***** PROVIDED INFORMATION
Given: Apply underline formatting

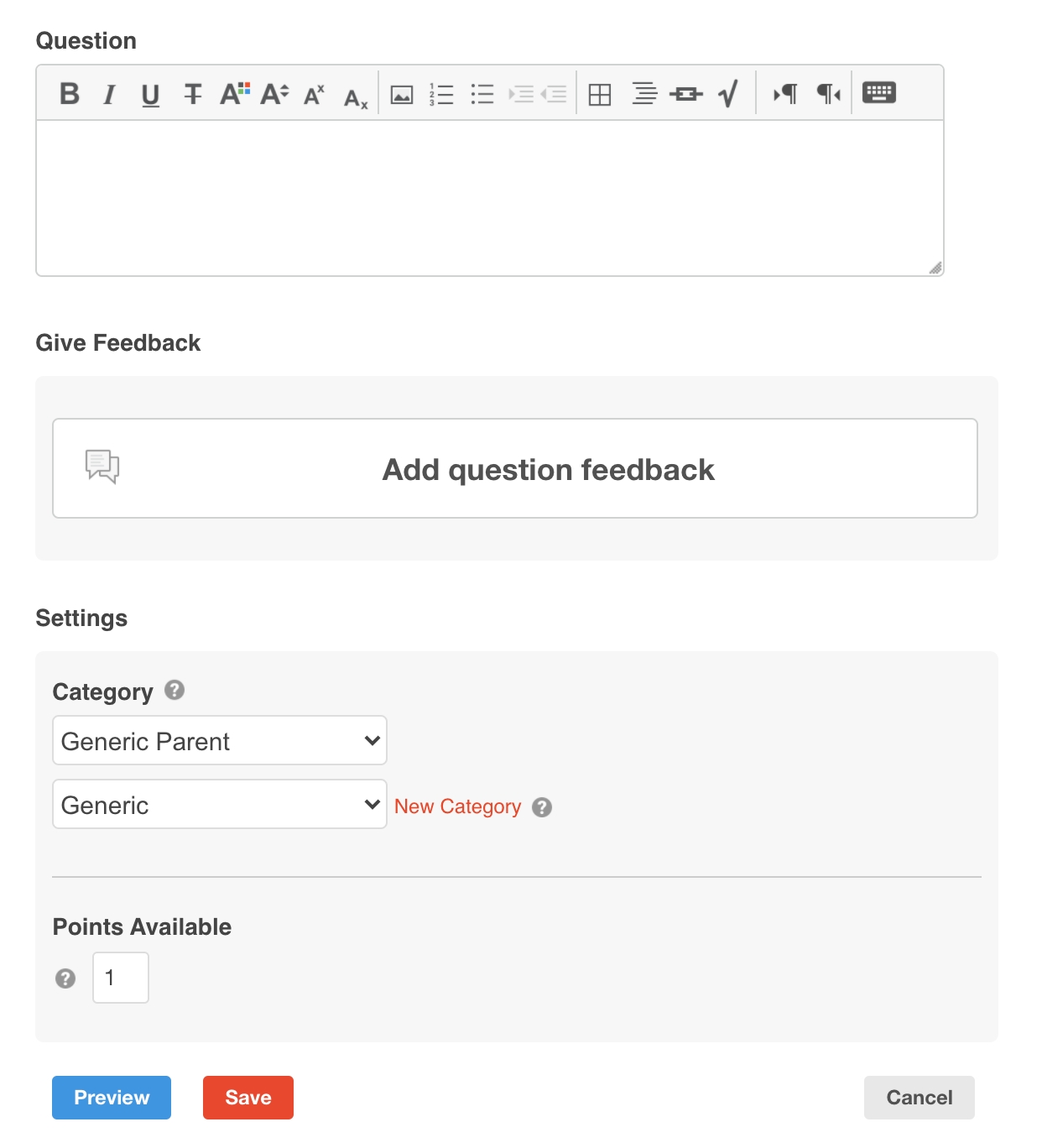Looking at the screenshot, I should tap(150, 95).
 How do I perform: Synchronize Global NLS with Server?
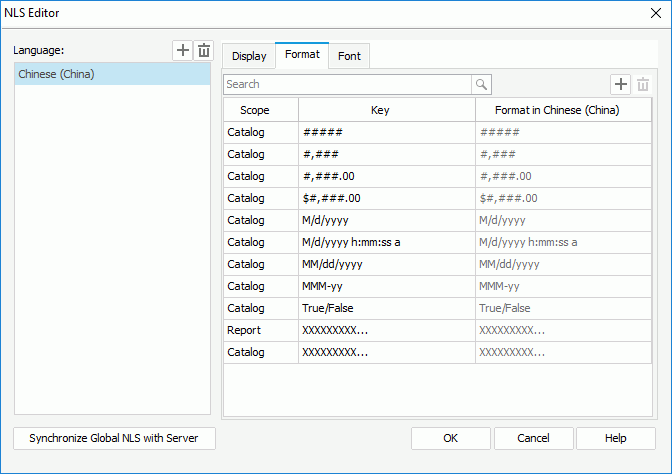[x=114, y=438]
**********
***** PROVIDED INFORMATION
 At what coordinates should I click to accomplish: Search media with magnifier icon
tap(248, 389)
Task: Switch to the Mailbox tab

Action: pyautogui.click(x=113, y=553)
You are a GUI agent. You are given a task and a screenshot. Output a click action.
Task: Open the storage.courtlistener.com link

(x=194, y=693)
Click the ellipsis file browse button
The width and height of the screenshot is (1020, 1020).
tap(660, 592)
**********
***** PROVIDED INFORMATION
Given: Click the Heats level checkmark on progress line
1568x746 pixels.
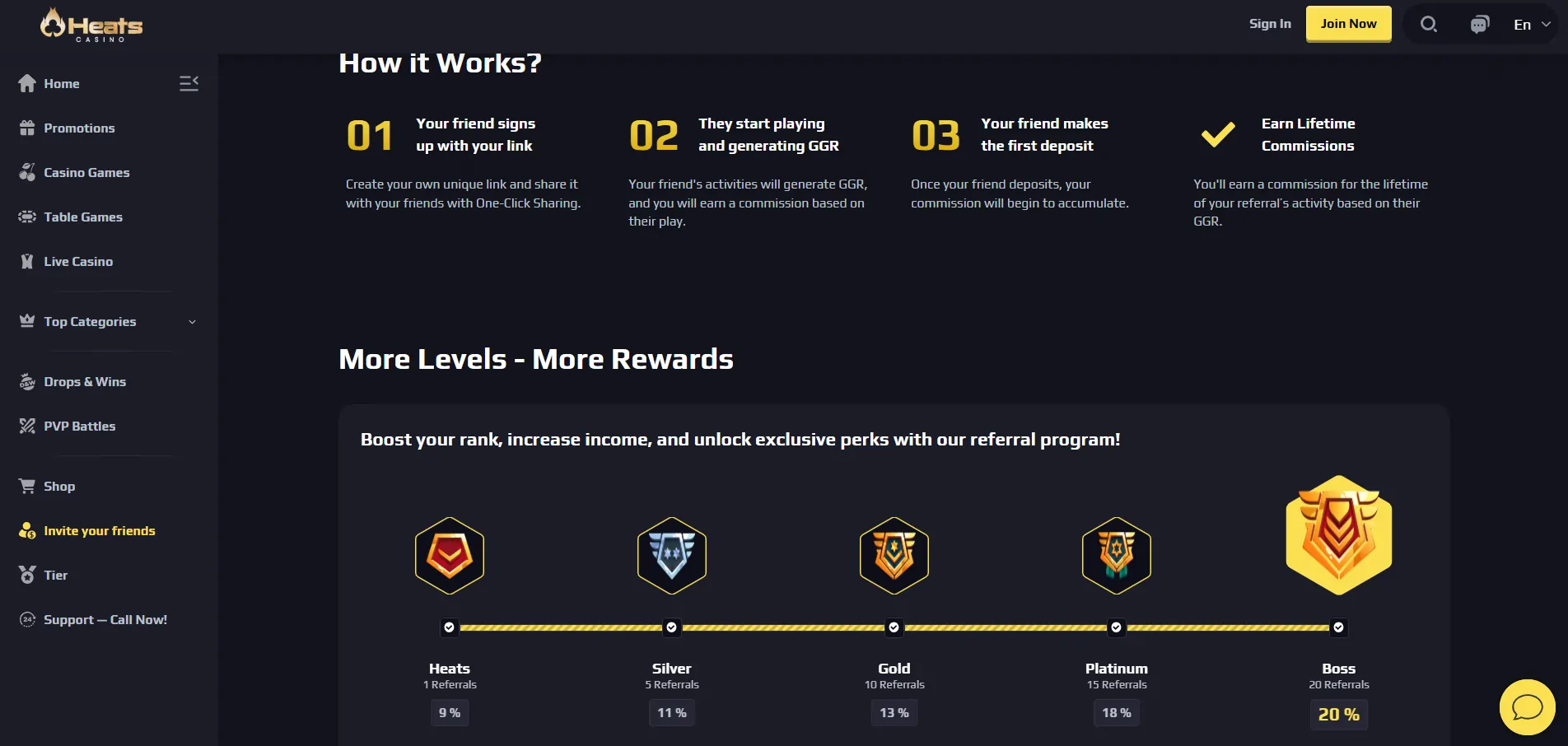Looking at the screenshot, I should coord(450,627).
**********
Taking the lines above, repeat exactly those from the line that contains "At what coordinates" through the line that contains "You are a GUI", and both of those lines as well. Include nothing else.

SOLUTION –
 At what coordinates should I click to accomplish: Search media with magnifier icon
tap(248, 389)
Task: Switch to the Mailbox tab

Action: pyautogui.click(x=113, y=553)
You are a GUI agent. You are given a task and a screenshot. Output a click action.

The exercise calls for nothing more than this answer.